The Bush administration, presumably supports laissez faire capitalism, so it is something of an embarrassment for them to have to undertake the world's biggest financial bail out in history. The multi billion dollar rescue of Fannie Mae and Freddie Mac is effectively nationalising the US's biggest mortgage companies.
It is reminiscent of the UK's nationalisation of Northern Rock. For a long time government ministers tried to avoid the 'N' word; but like in America they were ultimately, left with no alternative.
The banks need to be nationalised because of an unprecedented rise in mortgage delinquencies (an American term for mortgage defaults) leaving investors nervous about whether they could survive.
In a way, the US government cannot contemplate allowing the two big mortgage lenders to go under. They are involved in over 50% of US mortgages and so are an indispensable part of the financial system.

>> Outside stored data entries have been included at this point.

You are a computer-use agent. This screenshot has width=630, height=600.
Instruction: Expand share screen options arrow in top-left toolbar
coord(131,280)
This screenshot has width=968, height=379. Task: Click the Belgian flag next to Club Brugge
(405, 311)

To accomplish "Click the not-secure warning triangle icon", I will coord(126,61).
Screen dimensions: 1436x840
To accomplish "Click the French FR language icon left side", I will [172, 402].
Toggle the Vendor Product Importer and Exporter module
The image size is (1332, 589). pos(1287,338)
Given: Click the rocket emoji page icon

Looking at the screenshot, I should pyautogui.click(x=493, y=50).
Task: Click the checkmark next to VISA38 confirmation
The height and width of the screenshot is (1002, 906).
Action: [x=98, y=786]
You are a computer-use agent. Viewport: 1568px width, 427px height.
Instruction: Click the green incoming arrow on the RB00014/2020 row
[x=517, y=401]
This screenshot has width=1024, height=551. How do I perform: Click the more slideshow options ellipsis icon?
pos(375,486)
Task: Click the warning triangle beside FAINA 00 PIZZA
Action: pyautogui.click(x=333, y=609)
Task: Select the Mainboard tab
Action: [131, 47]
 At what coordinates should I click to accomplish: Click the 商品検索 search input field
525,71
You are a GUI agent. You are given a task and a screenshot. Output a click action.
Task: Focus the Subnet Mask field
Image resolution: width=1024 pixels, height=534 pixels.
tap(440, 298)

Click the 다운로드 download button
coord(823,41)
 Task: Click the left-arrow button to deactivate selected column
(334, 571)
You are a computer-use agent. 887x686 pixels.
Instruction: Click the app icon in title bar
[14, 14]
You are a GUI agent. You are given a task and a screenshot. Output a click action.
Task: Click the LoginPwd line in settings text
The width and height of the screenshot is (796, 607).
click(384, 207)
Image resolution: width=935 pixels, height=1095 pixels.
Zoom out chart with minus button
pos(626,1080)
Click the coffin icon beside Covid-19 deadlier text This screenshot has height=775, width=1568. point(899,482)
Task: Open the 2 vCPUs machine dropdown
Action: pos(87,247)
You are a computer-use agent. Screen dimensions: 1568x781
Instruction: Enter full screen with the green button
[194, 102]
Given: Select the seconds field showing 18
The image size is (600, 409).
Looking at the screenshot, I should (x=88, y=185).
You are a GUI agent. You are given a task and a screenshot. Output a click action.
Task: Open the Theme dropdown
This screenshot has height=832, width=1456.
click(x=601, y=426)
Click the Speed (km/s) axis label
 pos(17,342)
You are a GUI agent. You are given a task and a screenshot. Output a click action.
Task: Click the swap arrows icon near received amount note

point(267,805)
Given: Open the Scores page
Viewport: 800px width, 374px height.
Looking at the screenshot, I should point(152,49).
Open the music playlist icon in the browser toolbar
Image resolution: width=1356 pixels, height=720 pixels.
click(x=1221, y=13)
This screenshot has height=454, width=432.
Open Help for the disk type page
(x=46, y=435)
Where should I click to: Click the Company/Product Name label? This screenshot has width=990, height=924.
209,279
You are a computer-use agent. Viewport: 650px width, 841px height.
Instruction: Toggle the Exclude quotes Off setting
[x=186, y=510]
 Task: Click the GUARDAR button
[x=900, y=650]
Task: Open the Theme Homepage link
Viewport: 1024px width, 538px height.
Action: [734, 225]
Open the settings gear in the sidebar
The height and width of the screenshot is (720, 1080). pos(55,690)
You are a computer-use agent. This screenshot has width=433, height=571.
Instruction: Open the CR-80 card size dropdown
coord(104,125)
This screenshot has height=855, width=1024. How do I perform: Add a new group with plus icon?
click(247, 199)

However, the cost of the bailout is uncertain. Henry Paulson, the US treasury secretary admitted that . "In the end, the ultimate cost to the taxpayer will depend on the business results."
Basically, if the credit crunch lasts into 2010 and mortgage defaults continue to rise, the American taxpayer could be left with a very large bill for the financial bailout.
It is hoped that government nationalisation will reassure investors who know their loans will be secured by the government. However, the worst of the US housing market downturn is not over yet. Defaults in subprime mortgages are also spreading to prime mortgages, - especially mortgages based on adjustable rates. With house prices still falling, mortgage defaults also leave banks with significant losses.